Paylaş
Bundan sonra neler olabileceğine daha büyük bir kaygıyla bakılıyor. Herhalde bundan alınacak ilk iki ders olsa gerek: Biri, seçilmiş iktidarı silah zoruyla devirmenin ne korkunç bir hata olduğudur... İkincisi iletişimin bu kadar geliştiği bir çağda büyük kitleleri silah zoruyla dağıtmanın ne korkunç sonuçlar doğurabileceğidir.
Mısır ordusu bu iki korkunç hatayı da yaptı: Hem seçilmiş bir iktidarı silah gücüyle devirdi, hem kendi halkının kanını döktü. Mursi’nin iktidarı devam etseydi, üç yıl sonra seçimler yapılacaktı, halbuki şimdi ucu içsavaşa kadar uzanabilecek kanlı bir mecraya girildi.
MURSİ’NİN HATALARI!
İçinde bulunulan konjonktürde “Mursi’nin hataları” kavramı ancak akademik bir ilgi konusu olabilir. Siyasi bakımdan üzerinde durulması ve ön plana çıkarılması gereken konu, “darbe”dir. Kan döken ve Mısır’ın geleceğini tehlikeye atan, darbedir çünkü.
Darbe, demokratik süreci silahlı müdahaleyle kesti. Ülkede krizlerin demokratik usullerle çözülmesi kültürünün gelişmesini sabote etti. Demokrasiye yeni geçen Mısır’da iktidarın da muhalefetin de demokratik yöntemlere alışmasını engelledi.
Ve darbe, “kaçınılmaz” olarak
katliam yaptı. “Kaçınılmaz” diyorum çünkü içinde bulunduğumuz iletişim çağında toplumlar artık Nâsır gibi diktatörlere hayran olacak ya da Mübarek gibi diktatörlere boyun eğecek köylü (Mısır’da fellah) yığınları değildir.
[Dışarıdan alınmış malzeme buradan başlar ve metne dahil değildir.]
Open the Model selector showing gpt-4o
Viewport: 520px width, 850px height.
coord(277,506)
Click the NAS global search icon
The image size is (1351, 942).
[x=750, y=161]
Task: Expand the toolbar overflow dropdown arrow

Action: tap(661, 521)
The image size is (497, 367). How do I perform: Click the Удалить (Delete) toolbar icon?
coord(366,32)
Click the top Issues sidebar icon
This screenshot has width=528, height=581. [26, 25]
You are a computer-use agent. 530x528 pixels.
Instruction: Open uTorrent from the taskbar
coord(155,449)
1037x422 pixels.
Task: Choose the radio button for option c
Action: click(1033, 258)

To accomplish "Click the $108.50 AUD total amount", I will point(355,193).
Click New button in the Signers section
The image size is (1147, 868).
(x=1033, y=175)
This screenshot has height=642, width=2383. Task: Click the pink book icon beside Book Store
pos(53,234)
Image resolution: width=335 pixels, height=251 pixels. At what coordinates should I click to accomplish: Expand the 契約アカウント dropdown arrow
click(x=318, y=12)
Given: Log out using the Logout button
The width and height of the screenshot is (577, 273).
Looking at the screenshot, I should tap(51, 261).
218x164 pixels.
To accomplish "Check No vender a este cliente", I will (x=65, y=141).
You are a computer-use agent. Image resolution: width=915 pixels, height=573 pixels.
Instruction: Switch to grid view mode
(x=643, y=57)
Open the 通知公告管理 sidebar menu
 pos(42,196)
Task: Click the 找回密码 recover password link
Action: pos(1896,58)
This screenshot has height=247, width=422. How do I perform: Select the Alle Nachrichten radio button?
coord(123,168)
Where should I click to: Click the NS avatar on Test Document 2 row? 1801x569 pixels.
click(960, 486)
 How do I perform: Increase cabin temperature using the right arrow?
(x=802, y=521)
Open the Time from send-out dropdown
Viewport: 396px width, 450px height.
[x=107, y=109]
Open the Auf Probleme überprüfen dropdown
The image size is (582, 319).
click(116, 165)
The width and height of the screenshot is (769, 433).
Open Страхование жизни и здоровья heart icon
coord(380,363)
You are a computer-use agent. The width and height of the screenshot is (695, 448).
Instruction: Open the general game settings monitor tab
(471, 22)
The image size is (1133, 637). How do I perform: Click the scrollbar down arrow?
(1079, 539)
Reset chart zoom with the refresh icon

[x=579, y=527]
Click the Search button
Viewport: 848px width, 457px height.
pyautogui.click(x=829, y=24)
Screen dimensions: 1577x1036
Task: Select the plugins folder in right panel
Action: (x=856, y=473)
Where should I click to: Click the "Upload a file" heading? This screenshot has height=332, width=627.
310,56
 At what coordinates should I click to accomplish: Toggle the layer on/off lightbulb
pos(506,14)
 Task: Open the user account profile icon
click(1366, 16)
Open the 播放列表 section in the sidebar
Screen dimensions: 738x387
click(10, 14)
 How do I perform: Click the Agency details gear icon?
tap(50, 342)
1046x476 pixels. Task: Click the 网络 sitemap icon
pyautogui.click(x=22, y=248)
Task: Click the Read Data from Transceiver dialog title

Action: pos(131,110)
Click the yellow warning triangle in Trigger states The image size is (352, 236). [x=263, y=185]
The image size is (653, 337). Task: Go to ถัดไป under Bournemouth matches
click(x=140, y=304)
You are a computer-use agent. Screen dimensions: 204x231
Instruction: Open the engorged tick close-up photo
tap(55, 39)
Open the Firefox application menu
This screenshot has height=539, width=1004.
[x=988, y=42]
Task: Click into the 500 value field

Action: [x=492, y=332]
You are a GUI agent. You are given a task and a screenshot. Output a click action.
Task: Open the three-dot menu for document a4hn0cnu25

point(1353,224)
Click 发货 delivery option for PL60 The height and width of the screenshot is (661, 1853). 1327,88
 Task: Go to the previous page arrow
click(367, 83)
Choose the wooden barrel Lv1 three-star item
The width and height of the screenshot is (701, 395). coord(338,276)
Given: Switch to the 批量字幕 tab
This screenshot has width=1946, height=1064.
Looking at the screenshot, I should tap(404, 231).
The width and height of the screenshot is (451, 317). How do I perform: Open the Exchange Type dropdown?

Darbeciler alkışçı kitleler bulsalar bile, direnen, verdiği oylara sahip çıkan kitlelerle de karşılaşacaktır... Katliam yapmadan dağıtamayacaklardır.
MURSİ DEVAM ETSEYDİ
Mursi’nin “diktatörlüğe yöneldiği” iddiası tamamen zırvadır. Mısır’da darbenin demokrasi yolunu açtığı iddiası da tamamen zırvadır.
Müslüman Kardeşler’in yürürlüğe koyduğu Mısır Anayasası’nın 132-154. maddelerinde cumhurbaşkanına verilen yetkiler, Fransız cumhurbaşkanının yetkilerinden azdır, fazla değildir.
İhvan iktidarı “şeriatı getiriyordu” iddiası da zırvadır. Asıl şeriatı isteyenler, Mursi’ye karşı darbeyi destekleyen Selefiler’di... “Şeriat ülkesi” Suudi Arabistan kimin yanında?!
Halbuki, darbe olmayıp da Mursi devam etseydi, üç yıl sonra seçimlere gidilecekti, bunda kimsenin kuşkusu yoktu. Bu süreçte Mursi ekonomi ve dış politika sorunlarıyla uğraşarak ‘dünya’ ile daha çok tanışacaktı...
Bu yolu kesen, darbecilerdir. Şimdi ufukta gözüken dehşet, Suriye ve 1990’lardaki Cezayir gibi bir içsavaş ihtimalidir. İşte darbenin eseri!
İKİYÜZLÜ BATI
Aslında “ülke yönetmek” gibi seküler bir deneyim sürecine girmiş bulunan Mursi’nin şeriat getireceği falan gibi zırvalara bir de “İsrail’in güvenliği” saplantısı eklenince, Batı, utanmaz bir ikiyüzlülükle, darbeyi destekledi. Katliamlar karşısında sadece “üzüntü” bildirdi! Darbeciler dünkü katliam için de bundan cüret aldılar.
Osmanlı Mebusan Meclisi Reisi Ahmet Rıza Bey, yüz yıl önce “Batı’nın Doğu Politikasının Ahlaken İflası” adlı kitabında, Avrupa’nın Osmanlı’ya nasıl ikiyüzlü davrandığını anlatmıştı. Meşrutiyet’in kanlı bir yıkımla sonuçlanmasının ahlaki sorumluluğu Avrupa’ya aitti...
Bugün de Arap topraklarına demokrasinin gelmesi konusunda ikiyüzlü davranan Batı yine aynı ahlaki sorumluluk altındadır, Washington ve Brüksel, birlikte tabii!
Süratle demokrasiye dönülmesi için darbecilere ağır baskı uygulanmasından başka bir yol gözükmüyor.